Reproduce, word for word, the stretch of the forum thread on generalizing Pythagoras' theorem with *args from "# Generalise Pythagoras'" through "np.sqrt(x**2 + z**2)".

_TEXT FOR ANALYSIS_.
━━━━━━

# Generalise Pythagoras' Theorem to n things using *args

I have learnt one usually uses *arg arguments when you're not sure how many arguments might be passed to my function. I'm trying to create a generalised Pythagoras' theorem such that it computes for n things such that with

pytha(*arg)

with

print(pytha(x,y)) = np.sqrt(x**2 + y**2)
print(pytha(x,y,z)) = np.sqrt(x**2 + y**2 + z**2)
print(pytha(x,z)) = np.sqrt(x**2 + z**2)
print(pytha(x-7,y)) = np.sqrt((x-7)**2 + y**2)
print(pytha(x-3,y-5,z-8)) = np.sqrt((x-3)**2 + (y-5)**2 + (z-8)**2)
print(pytha(x,y,z,t)) = np.sqrt(x**2 + y**2 + z**2 + t**2)

I've done

def pytha(*arg):

but I don't know how to manipulate *arg within the body of the functions. So how would one go about creating this function with *arg?

The arguments you provide will get stored in the tuple with name you provided during function defining. If it is *arg then the tuple will be arg and you can then use it with that name.

>>> import numpy as np
>>> def pytha(*arg):
...     v = [i**2 for i in arg]   # collected all in one list
...     return np.sqrt(sum(v))    # give argument by summing the list items
...
>>> pytha(2,3,4)

━━━━━━

_EXERCISE DATA_.
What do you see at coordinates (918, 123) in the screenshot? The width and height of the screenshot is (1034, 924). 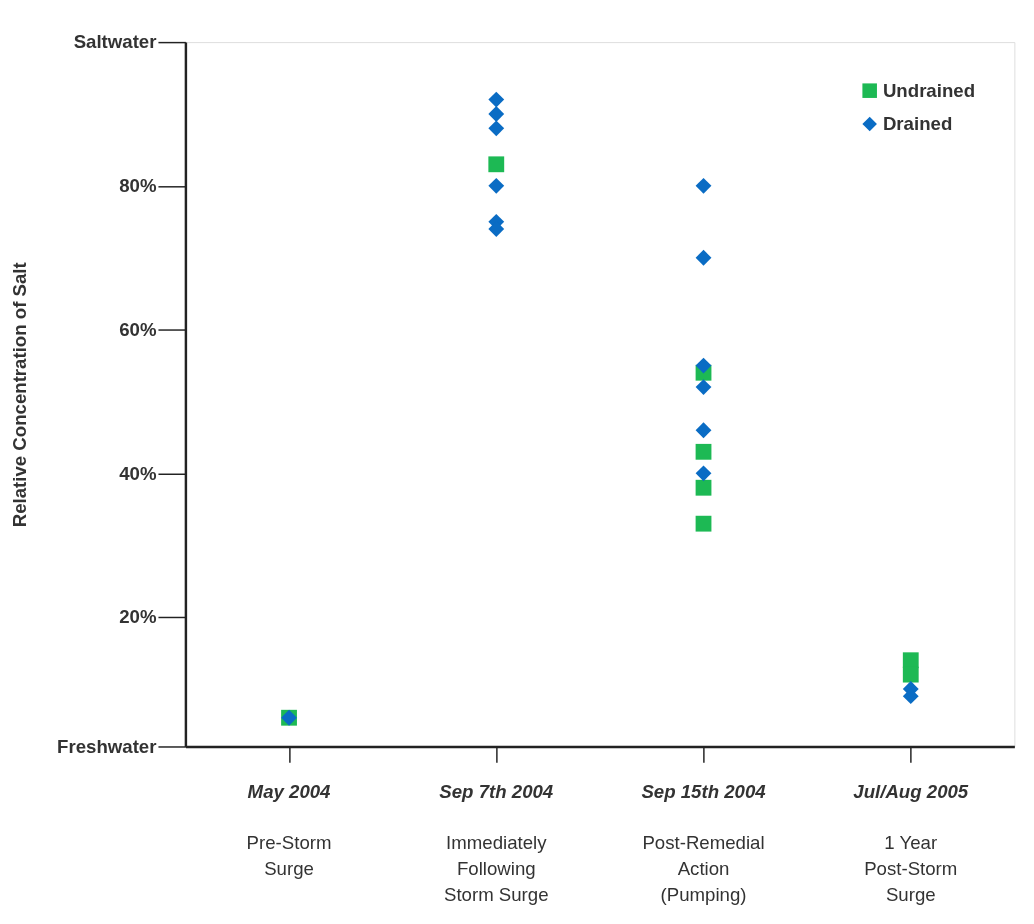 I see `legend-label: Drained` at bounding box center [918, 123].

━━━━━━

_RESPONSE AREA_.
# Generalise Pythagoras' Theorem to n things using *args

I have learnt one usually uses *arg arguments when you're not sure how many arguments might be passed to my function. I'm trying to create a generalised Pythagoras' theorem such that it computes for n things such that with

pytha(*arg)

with

print(pytha(x,y)) = np.sqrt(x**2 + y**2)
print(pytha(x,y,z)) = np.sqrt(x**2 + y**2 + z**2)
print(pytha(x,z)) = np.sqrt(x**2 + z**2)